[EXERCISE INPUT Boundary: Start]

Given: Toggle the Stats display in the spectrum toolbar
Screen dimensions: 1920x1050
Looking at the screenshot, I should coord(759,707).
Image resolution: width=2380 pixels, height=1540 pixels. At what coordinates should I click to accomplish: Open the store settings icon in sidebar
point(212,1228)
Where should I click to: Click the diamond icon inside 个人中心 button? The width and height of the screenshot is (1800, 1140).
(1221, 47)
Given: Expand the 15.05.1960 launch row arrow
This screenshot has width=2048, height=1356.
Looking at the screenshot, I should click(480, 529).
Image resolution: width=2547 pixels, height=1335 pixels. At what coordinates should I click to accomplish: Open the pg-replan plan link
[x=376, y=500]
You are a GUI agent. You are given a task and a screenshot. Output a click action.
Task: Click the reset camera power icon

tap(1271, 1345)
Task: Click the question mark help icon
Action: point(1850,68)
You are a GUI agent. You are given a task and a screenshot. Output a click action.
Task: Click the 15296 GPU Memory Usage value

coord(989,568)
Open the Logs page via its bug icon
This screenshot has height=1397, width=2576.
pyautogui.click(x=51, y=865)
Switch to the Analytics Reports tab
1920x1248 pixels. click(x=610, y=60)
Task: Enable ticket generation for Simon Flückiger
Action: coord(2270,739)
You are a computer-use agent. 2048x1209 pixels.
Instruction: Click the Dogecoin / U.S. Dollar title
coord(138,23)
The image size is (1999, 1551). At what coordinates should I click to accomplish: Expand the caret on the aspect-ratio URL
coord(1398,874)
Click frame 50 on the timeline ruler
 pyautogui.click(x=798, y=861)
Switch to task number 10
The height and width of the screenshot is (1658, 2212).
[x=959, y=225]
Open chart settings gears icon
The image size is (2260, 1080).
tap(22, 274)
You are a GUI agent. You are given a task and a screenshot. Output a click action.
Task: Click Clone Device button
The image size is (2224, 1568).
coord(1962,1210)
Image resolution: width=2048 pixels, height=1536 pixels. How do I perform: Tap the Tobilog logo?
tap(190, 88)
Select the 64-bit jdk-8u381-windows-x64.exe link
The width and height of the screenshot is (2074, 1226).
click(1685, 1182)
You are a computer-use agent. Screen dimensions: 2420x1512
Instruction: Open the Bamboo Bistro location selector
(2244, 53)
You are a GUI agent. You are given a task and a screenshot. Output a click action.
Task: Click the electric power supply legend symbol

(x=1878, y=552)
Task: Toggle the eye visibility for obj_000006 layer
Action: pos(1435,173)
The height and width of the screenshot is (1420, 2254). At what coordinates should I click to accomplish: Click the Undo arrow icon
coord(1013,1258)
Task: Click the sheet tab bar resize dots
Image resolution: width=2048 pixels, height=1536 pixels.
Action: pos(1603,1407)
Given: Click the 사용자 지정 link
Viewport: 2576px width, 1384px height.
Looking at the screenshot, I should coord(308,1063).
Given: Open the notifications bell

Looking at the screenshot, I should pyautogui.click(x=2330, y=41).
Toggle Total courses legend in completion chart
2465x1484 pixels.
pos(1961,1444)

[EXERCISE INPUT Boundary: End]

The lines above that hold "computer" are the result; show every one of them.

You are a computer-use agent. 2048x1209 pixels.
You are a computer-use agent. Screen dimensions: 2420x1512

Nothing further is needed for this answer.